Однажды тоска по женщине, тоска вообще, отчаянье от того, что Милочка долго не отвечала на письмо, которое, как мне казалось, должно окончательно объяснить ей, что она должна любить меня, привело меня к решению пойти в публичный дом. Я загадал. Если сегодня придут деньги из дому, а письма от Милочки не будет, то я совершу этот отчаянный поступок. Деньги днем пришли. В ожидании вечерней почты я бродил вокруг нашего квартала, стоял на мосту над путями Брестского вокзала и наконец через стеклянную дверь увидел пачку писем на столе у швейцара. Знакомый конверт отсутствовал. Я подумал сладострастно: «Клятва дана, отступления нет, я не виноват». И таким образом и состоялось единственное в моей жизни посещение этого места. Пришел я рано. В зале вяло играл тапер. Кутил какой‑то инженер — путеец, которого мой приход сначала рассердил. Он заявил, что люди ему за неделю, что он в Москве, так надоели, что, кроме девочек, он никого и видеть не желает. Он индивидуалист. Затем, вглядевшись в меня, этот плотный человек с насмешливыми узенькими глазками ужасно расхохотался. «Глядите на его волосы! — закричал он. — Это дьякон. Отец дьякон, пожалуйте за стол. Девицы, угощайте дьякона». Девицы заявили, что для дьякона я слишком молод.
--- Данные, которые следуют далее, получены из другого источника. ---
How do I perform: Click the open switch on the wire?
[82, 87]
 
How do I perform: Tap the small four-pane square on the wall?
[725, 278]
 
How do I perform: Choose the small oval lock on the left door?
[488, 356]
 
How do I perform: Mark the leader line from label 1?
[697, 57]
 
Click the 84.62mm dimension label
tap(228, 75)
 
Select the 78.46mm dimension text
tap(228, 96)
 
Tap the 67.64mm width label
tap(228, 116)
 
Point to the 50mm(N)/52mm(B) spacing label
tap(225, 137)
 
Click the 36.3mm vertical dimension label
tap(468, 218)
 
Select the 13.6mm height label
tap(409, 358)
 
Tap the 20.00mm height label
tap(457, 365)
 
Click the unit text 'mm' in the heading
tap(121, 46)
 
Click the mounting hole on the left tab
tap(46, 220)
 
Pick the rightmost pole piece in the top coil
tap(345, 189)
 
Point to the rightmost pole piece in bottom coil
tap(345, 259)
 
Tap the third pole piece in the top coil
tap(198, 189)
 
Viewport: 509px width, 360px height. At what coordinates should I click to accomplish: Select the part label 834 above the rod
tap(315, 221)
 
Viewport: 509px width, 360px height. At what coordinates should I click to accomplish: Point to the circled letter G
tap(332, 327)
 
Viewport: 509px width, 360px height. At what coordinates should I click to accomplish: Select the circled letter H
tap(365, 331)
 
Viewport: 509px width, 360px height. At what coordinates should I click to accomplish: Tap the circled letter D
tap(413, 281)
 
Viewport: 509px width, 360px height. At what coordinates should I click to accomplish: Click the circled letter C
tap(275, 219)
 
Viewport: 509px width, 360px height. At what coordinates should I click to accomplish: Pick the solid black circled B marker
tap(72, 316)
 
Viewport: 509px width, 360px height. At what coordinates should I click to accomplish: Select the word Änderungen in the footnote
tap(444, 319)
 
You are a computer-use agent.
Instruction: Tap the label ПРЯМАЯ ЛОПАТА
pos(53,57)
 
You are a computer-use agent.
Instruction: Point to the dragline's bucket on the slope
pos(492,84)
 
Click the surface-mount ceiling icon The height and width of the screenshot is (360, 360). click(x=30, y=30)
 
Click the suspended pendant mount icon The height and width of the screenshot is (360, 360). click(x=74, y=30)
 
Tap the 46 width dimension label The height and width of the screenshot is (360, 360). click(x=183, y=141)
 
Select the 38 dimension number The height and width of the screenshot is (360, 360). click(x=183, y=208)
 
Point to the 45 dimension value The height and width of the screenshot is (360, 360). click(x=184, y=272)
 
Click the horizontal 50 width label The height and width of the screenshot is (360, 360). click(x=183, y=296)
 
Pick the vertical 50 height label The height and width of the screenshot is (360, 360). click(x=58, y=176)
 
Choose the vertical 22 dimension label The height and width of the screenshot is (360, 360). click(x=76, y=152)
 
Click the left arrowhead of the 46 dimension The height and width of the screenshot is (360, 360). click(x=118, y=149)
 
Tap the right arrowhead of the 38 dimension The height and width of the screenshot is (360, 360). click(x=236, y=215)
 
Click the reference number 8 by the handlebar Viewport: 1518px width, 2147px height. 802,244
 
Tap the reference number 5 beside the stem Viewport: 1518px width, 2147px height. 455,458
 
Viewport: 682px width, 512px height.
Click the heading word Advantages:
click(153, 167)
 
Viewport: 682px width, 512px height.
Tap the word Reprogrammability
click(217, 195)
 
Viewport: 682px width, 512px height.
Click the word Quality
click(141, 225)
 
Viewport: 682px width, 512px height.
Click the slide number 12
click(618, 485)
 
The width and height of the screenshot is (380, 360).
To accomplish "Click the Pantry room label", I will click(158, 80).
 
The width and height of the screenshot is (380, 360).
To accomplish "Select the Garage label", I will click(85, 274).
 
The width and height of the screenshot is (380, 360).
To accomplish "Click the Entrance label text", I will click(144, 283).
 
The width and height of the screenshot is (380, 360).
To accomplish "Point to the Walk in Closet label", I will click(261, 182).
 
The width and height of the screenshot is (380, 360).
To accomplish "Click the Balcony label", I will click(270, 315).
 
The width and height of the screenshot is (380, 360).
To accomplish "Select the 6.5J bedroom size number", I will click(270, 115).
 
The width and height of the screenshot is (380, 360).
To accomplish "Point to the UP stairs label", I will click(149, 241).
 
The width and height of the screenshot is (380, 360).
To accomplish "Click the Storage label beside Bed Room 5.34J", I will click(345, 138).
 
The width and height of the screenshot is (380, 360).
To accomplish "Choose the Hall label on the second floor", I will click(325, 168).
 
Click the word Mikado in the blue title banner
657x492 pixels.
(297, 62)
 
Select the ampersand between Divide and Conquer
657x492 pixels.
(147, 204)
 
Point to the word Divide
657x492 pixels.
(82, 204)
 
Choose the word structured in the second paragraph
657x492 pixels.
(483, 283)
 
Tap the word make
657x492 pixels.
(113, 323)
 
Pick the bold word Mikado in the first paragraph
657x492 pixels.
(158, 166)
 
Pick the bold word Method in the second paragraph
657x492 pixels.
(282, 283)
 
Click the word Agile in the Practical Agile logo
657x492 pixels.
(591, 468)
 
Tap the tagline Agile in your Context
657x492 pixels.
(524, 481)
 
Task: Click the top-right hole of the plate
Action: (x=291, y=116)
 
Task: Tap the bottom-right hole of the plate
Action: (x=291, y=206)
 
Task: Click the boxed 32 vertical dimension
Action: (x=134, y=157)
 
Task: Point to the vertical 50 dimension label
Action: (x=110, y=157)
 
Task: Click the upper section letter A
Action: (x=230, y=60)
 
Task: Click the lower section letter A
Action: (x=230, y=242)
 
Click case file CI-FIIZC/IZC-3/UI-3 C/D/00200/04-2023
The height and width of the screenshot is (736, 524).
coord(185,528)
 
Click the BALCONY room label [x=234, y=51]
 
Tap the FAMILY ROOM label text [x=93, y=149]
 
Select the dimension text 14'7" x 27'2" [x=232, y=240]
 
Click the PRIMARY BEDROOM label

Мне казалось, как это всегда бывало со мной, когда я шел уж очень наперекор себе, что я вижу себя со стороны. Меня оскорблял запах пудры, духов, пота — девицы танцевали друг с другом. А инженер философствовал: «Отец дьякон! Не верьте тем, кто борется с подобными вертепами. Тут у женщины наибольший коэффициент полезного действия. Вы берете у нее что надо, и только. И больше ничего она вам не навязывает. Радуйтесь, дьякон».